Nauky ave. 60 Kharkiv,
61178 Ukraine

Tel.: +38-057-341-02-58
Fax: +38-057-340-93-39
E-mail: sveta@xray.isc.kharkov.com

Head of Department: Dr. Svitlana V. Shishkina

The center of collective using

Single crystal X-ray analysis

            Department of X-ray diffraction study and quantum chemistry performs X-ray analysis of crystal and powder samples of organic, inorganic and coordination compounds. We are ready to collaborate with both academic and non-academic institutions. A confidentiality agreement can be made on your wish. Our service includes:

  • Determination of molecular and crystal structure of relatively small molecules (we study as small organic molecules as calixarenes, crown-ethers, rotaxane, catenane, etc.)
  • X-ray diffraction study of air-unstable compounds. Data collection can be selected from 100 to 300 K.
  • Record a jpeg movie of the crystal for crystal face indexing.
  • Analytical numeric absorption correction.
  • Structure solution and refinement.
  • Solution of disordered and twinned structures.
  • Determination of configuration of stereogenic centers for enantiopure compounds.
  • We are interested in studying of polymorphism by both monocrystal and powder diffraction methods.
  • Solvates and co-crystals are included in area of our interests.
  • Comprehensive analysis of molecular and crystal structures can be done. If necessary the quantum-chemistry calculations can be used for explanation of obtained features.
  • Of particular interest we pay the study of intermolecular interactions and their influence on the formation of crystal packing. Our approach based on the estimation of pair intermolecular energies is applied for analysis of supramolecular architecture.
  • Search of the known structures in the Cambridge Structural Database (CSD) and statistical analysis of some geometric characteristics.



Powder diffraction study

(Siemens D500 diffractometer, filtered/monochromatic CuKa radiation, Bragg-Brentano geometry) may be applied for such purposes:

  1. Expess qualitative or semiquantitative phase analysis – revealing of phases including in powder sample, verification of phase purity of the sample or identification of impurities in the sample.

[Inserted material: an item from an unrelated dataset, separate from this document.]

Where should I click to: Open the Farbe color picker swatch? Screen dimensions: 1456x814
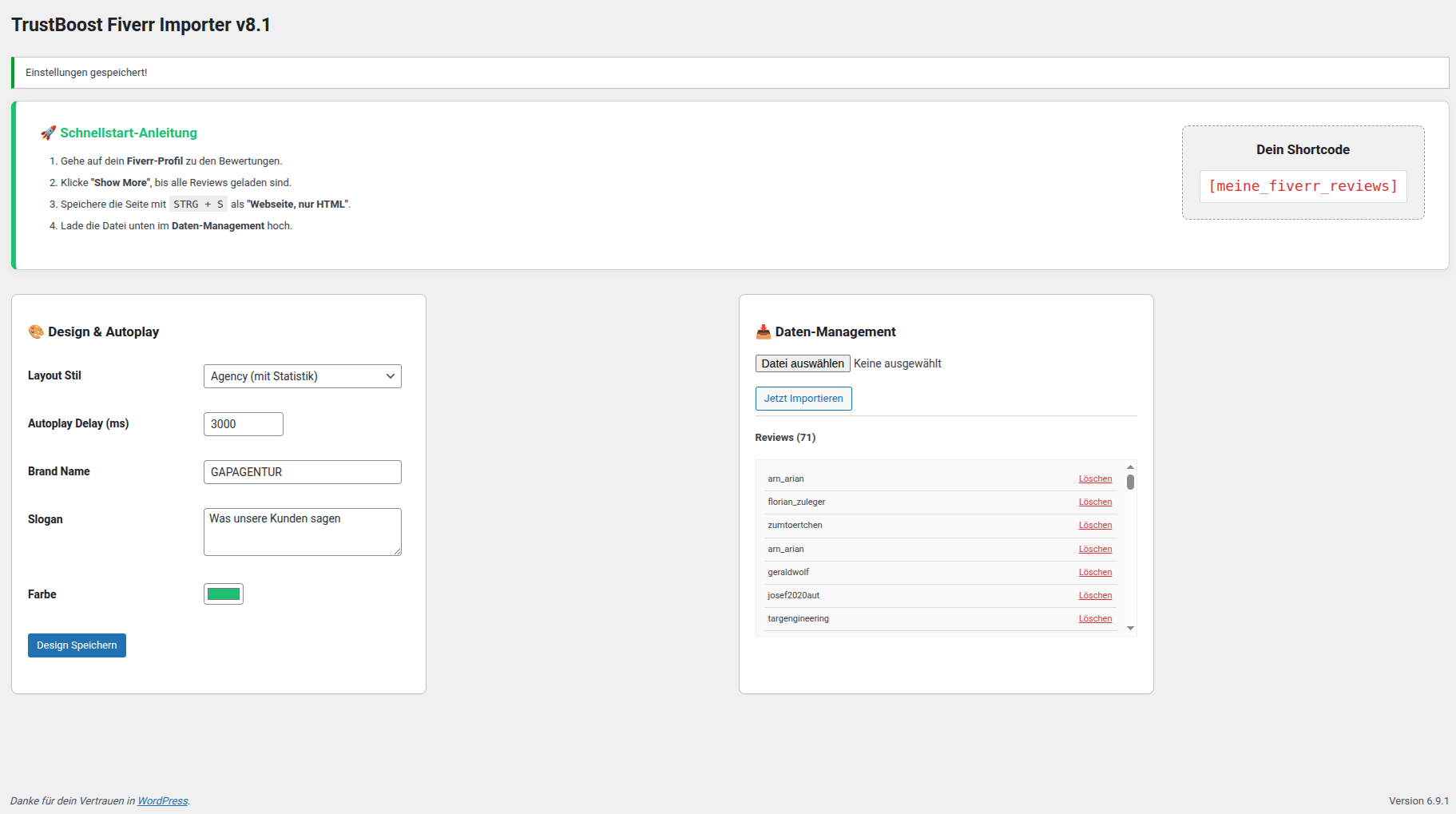pyautogui.click(x=224, y=594)
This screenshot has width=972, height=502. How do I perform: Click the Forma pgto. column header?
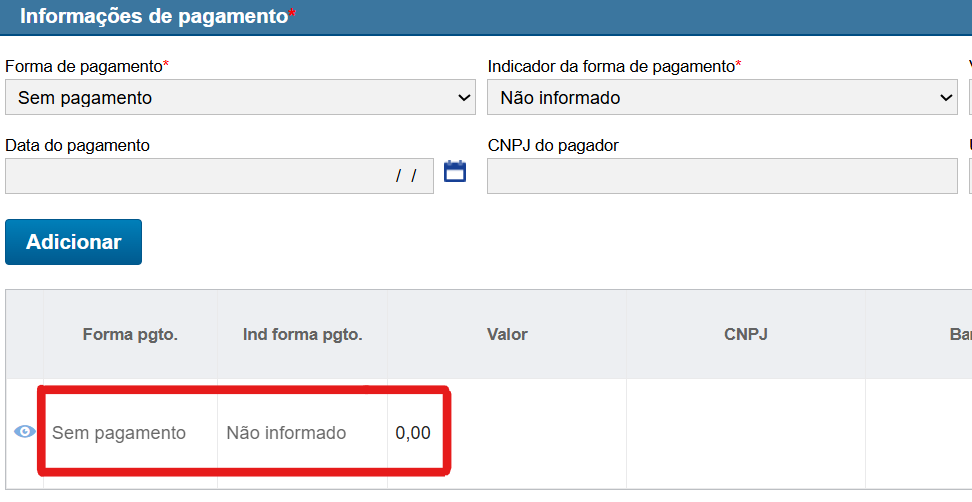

Such analysis is carried out using PDF database and structure data taken from COD or CCDC databases. Results may be represented as figures/list of matched phases.
  2. Quantitative phase analysis – Rietveld refinement of the full-profile powder pattern using data taken from named databases or results of the single-crystal structure determination. Report may include figure obtained for completed Rietveld refinement and tables and detailed information on each refined phase. It should be noted the this analysis is reliable only for known crystalline substances, amorphous and unknown phases can not be detected and refined. Rietveld refinement also may be used for other purposes e.g. precise determination of unit cell dimensions, calculation of microstructure (nanocrystallinity, microstrains) etc.
  3. Characterization of new substances – phase purity, determination of the unit cell dimensions, space group symmetry, unit cell content, calculated density etc. Report may contain the primary crystal data.
  4. If new substance is pure, unit cell volume not exceeds ca. 2500-3000Å and number of atoms in the asymmetric unit of the cell is less then 25-30, then structure determination from the powder pattern may be provided. Initial information on required molecule(s) (molecular sketch) is needed for such determination. Results of powder determination need to be refined using the Rietveld method including geometrical constraints/restraints and may be presented as full structure report including tables and figures. It should be noted that results of the structure determination from powder pattern are less reliable as compared with single crystal ones. So sometimes it is better to obtain even low quality crystals for the single-crystal investigation and carry out the latter. In cases when studied substance may not form needed crystals or crystal growth process leads to the loss of useful properties (e.g. for high-temperature superconductors or catalysts, pharmaceutical drugs etc.) structure determination from the powder data remains the only applicable method.
  5. Powder method provides exhausting results for pharmaceutical drugs or substances containing different polymorph modifications.